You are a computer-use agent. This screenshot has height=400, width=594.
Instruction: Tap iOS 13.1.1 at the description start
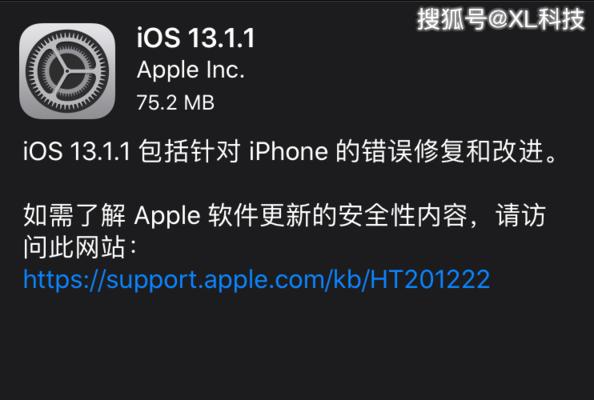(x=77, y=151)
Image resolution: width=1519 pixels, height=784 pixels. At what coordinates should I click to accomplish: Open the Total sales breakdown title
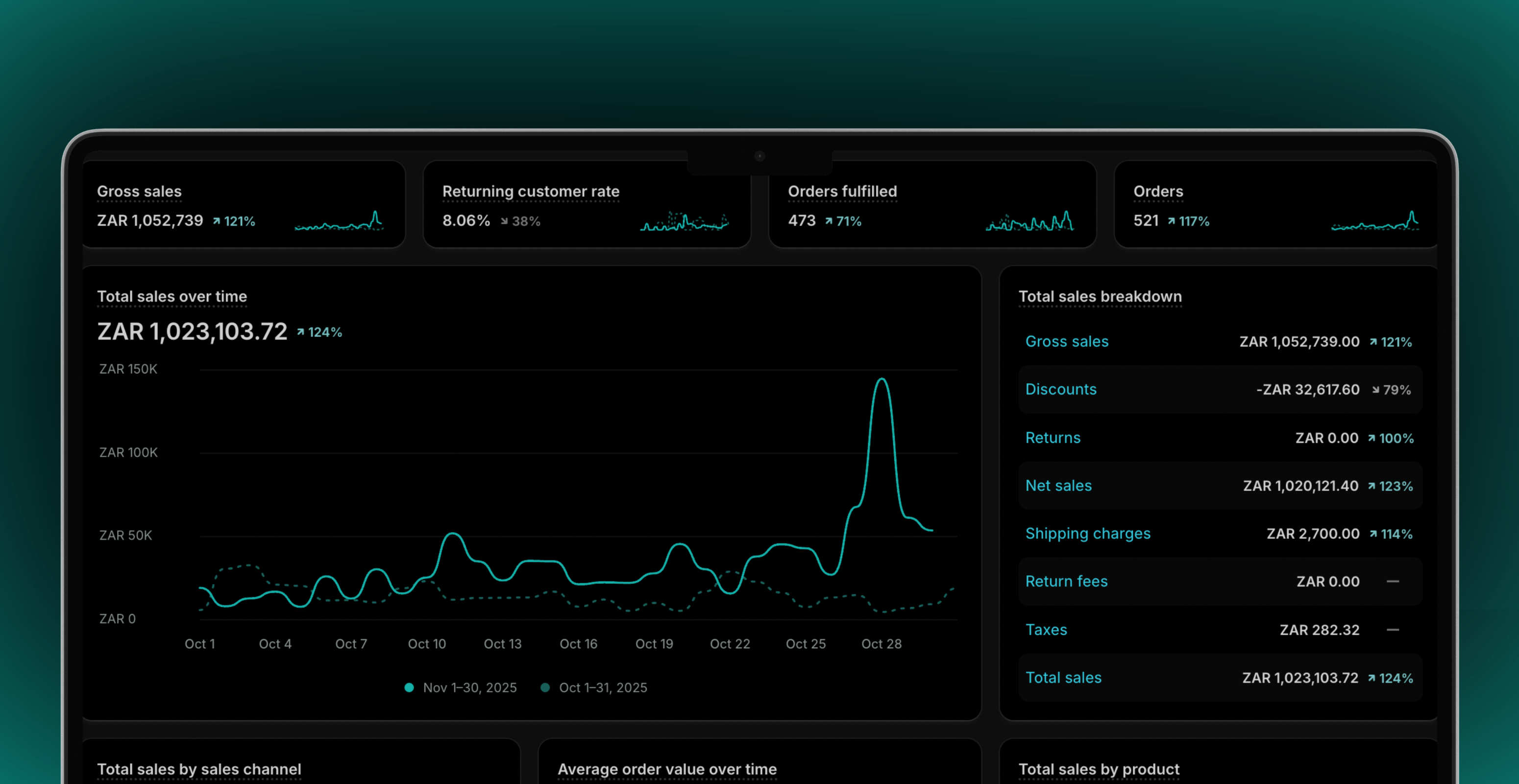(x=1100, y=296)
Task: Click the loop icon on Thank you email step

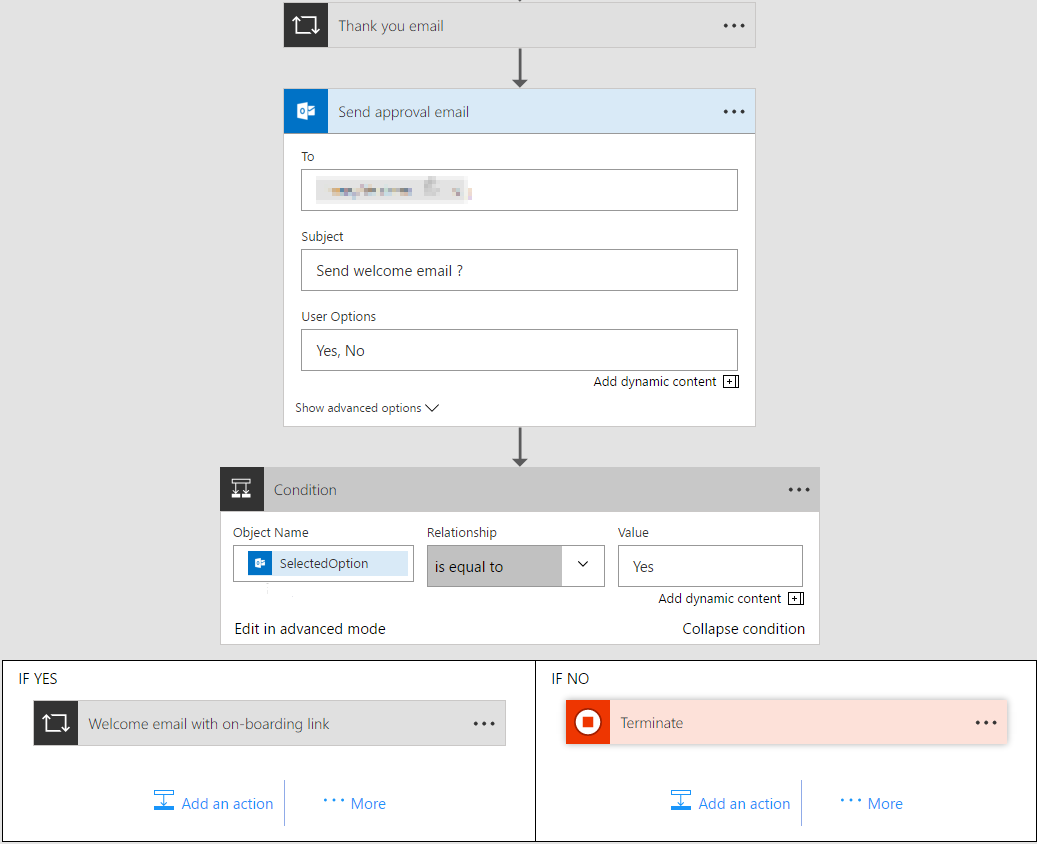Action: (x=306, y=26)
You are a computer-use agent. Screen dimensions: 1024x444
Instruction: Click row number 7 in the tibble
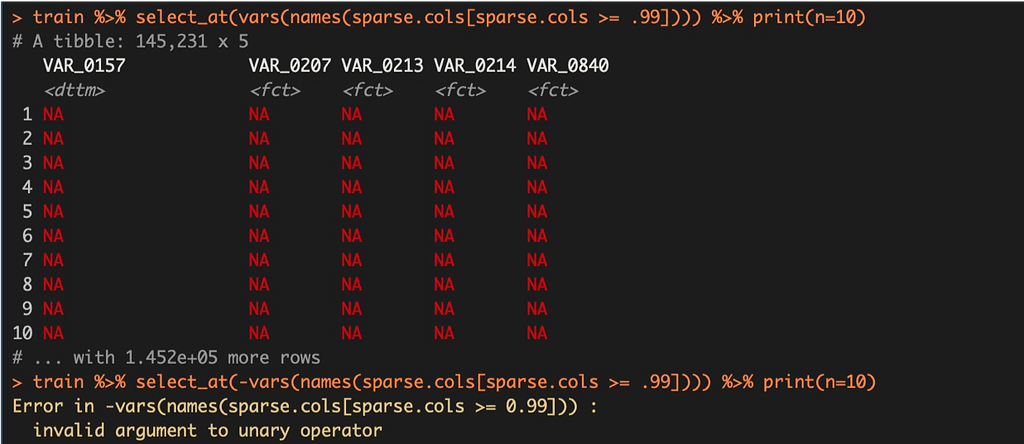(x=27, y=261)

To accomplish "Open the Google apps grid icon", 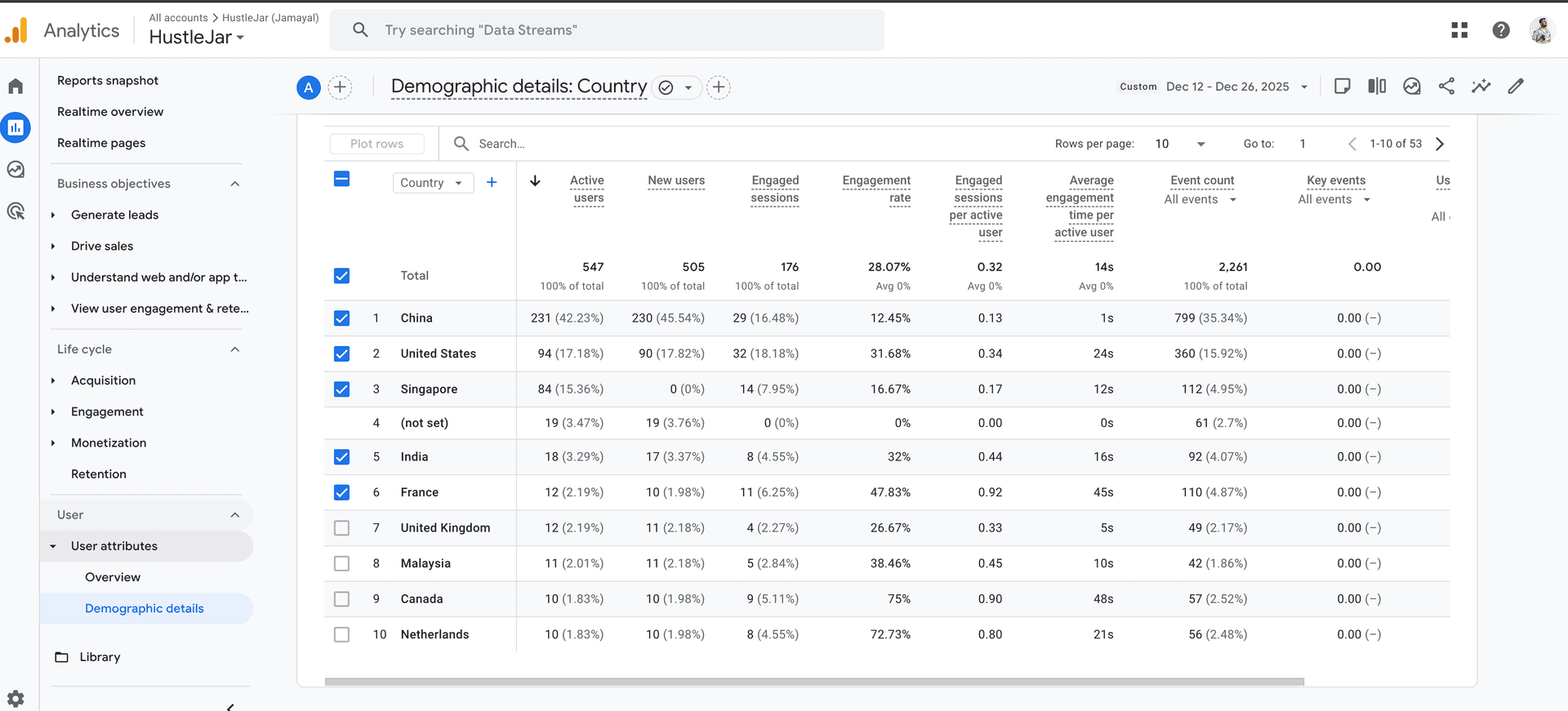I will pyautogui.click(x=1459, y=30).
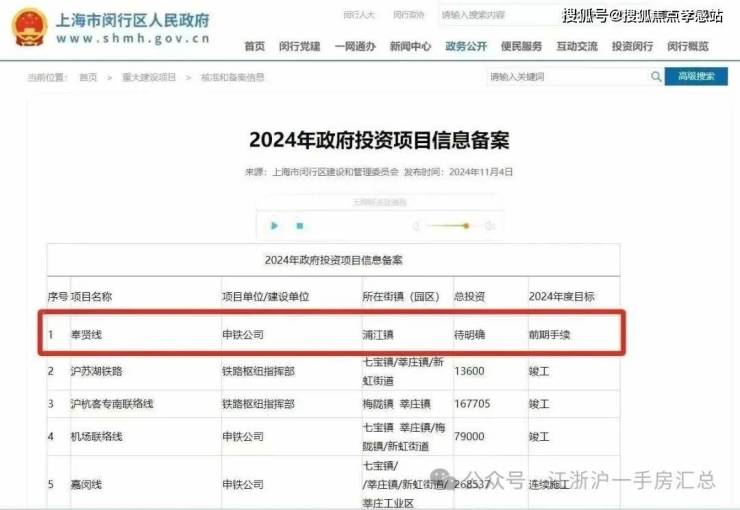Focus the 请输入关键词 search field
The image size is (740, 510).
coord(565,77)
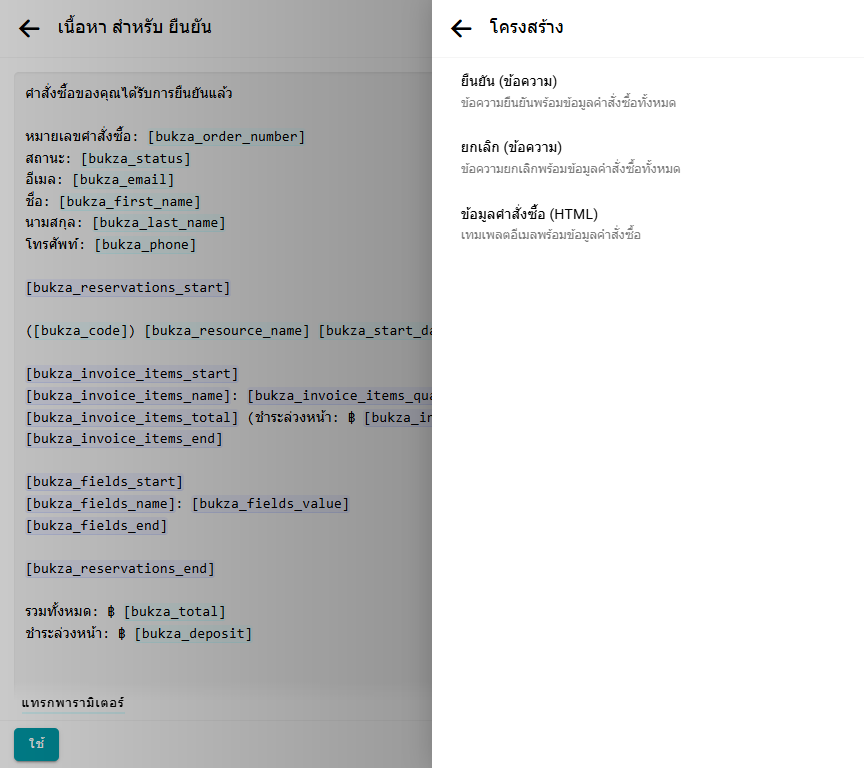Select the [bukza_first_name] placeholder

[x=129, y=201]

**What is needed:** Copy the records starting at the line containing "Image resolution: width=1519" and ending at the line containing "(x=27, y=261)", keeping each line unchanged and omitting the pictures.

**Output for this task:**
Image resolution: width=1519 pixels, height=784 pixels. At what coordinates should I click to accomplish: Open the Total sales breakdown title
(x=1100, y=296)
Task: Click the loop icon on Thank you email step

Action: (x=306, y=26)
You are a computer-use agent. Screen dimensions: 1024x444
Instruction: Click row number 7 in the tibble
(x=27, y=261)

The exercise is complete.